Oui, ma fierté serait de voir une agriculture guinéenne en pleine expansion. Et ce n’est pas les atouts qui manquent pour en arriver là. Fort de ces atouts, j’ai bon espoir que nous pouvons atteindre nos objectifs en un temps record. Dans le même pays, vous avez la Guinée de la forêt, la Guinée de la savane, la Guinée des hauts plateaux et la Guinée du littoral. À elle seule, la Guinée constitue un continent. Chacune des régions de la Guinée peut nourrir les Guinéens et même exporter. Toutes les conditions sont donc réunies pour faire de l’agriculture un levier de développement, arriver à l’autosuffisance alimentaire et faire du pays un grand exportateur de produits agricoles.

Vous me donnez l’occasion de m’exprimer sur les deux différents types de culture, à savoir les cultures pérennes et les cultures saisonnières. Ce qu’il faut surtout retenir de ces deux cultures c’est que l’une n’empêche pas l’autre. Si avec les cultures pérennes – café, cacao, noix de cajou, hévéa –, le paysan a un rendez-vous annuel pour sa cueillette ; les cultures saisonnières – entre autres, le riz et le fonio – peuvent aujourd’hui produire à n’importe quelle période de l’année. En effet, avec les aménagements effectués par l’État, couplés à la grande pluviométrie dont bénéficie ce pays, les cultures de contre-saisons sont aujourd’hui possibles. Dans certaines régions du pays, il est même possible qu’une superficie porte à la fois une culture pérenne et celle saisonnière.
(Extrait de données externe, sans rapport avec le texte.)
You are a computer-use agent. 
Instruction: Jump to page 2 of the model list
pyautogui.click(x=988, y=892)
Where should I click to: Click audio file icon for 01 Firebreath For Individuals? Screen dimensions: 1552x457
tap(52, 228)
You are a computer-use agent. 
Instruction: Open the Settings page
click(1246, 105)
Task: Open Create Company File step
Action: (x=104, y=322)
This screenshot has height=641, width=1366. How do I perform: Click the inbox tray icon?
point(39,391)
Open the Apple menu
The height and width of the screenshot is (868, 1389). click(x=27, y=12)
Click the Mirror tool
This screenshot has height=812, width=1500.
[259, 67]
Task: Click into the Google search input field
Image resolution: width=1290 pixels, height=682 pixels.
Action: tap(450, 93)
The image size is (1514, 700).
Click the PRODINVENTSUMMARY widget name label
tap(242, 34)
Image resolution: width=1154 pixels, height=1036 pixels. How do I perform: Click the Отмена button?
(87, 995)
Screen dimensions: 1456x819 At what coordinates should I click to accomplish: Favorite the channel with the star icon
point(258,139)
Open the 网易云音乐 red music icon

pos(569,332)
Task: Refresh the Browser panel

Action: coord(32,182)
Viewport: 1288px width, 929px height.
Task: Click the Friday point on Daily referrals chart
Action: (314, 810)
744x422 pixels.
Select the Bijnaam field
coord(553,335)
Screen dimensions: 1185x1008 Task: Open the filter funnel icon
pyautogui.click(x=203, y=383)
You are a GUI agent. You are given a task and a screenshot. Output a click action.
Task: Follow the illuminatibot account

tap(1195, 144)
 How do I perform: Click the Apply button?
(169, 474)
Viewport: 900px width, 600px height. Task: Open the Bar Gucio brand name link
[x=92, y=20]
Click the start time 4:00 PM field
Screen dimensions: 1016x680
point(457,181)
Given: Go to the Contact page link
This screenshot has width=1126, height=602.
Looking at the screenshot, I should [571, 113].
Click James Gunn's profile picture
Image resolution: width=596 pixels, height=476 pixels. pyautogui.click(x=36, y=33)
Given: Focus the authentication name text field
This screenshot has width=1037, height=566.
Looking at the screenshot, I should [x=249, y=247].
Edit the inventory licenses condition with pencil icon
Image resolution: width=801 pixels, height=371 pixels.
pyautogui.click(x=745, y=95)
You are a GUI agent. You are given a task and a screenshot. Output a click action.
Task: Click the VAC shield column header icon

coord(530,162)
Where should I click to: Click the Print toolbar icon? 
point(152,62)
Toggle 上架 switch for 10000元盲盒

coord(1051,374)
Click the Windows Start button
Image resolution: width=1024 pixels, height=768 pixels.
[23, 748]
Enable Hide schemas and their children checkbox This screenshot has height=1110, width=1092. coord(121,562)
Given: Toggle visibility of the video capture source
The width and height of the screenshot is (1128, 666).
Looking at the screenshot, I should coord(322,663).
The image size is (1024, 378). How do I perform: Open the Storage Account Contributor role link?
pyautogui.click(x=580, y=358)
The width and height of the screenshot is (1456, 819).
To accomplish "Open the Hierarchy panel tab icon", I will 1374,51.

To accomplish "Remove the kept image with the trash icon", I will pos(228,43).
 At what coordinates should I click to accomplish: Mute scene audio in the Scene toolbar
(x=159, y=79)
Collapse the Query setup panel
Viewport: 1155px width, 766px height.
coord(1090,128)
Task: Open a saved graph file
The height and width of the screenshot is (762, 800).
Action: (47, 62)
Nous avons six millions d’hectares de terre arable, nous avons l’eau, nous avons des hommes qui sont prêts à gagner leur vie dans l’agrobusiness.

Mais ces atouts à eux seuls ne suffisent pas, il faut une bonne politique agricole.

Je suis d’accord. Justement, le président Alpha Condé a adopté une politique agricole dont la concrétisation passe notamment par les aménagements, la mécanisation, les fertilisants, les semences et le désenclavement des zones de production. L’autre point de cette politique est l’industrialisation pour la transformation de certains produits agricoles sur place. Il s’agit d’une politique qui est favorable à la fois à l’autoconsommation et à l’exportation.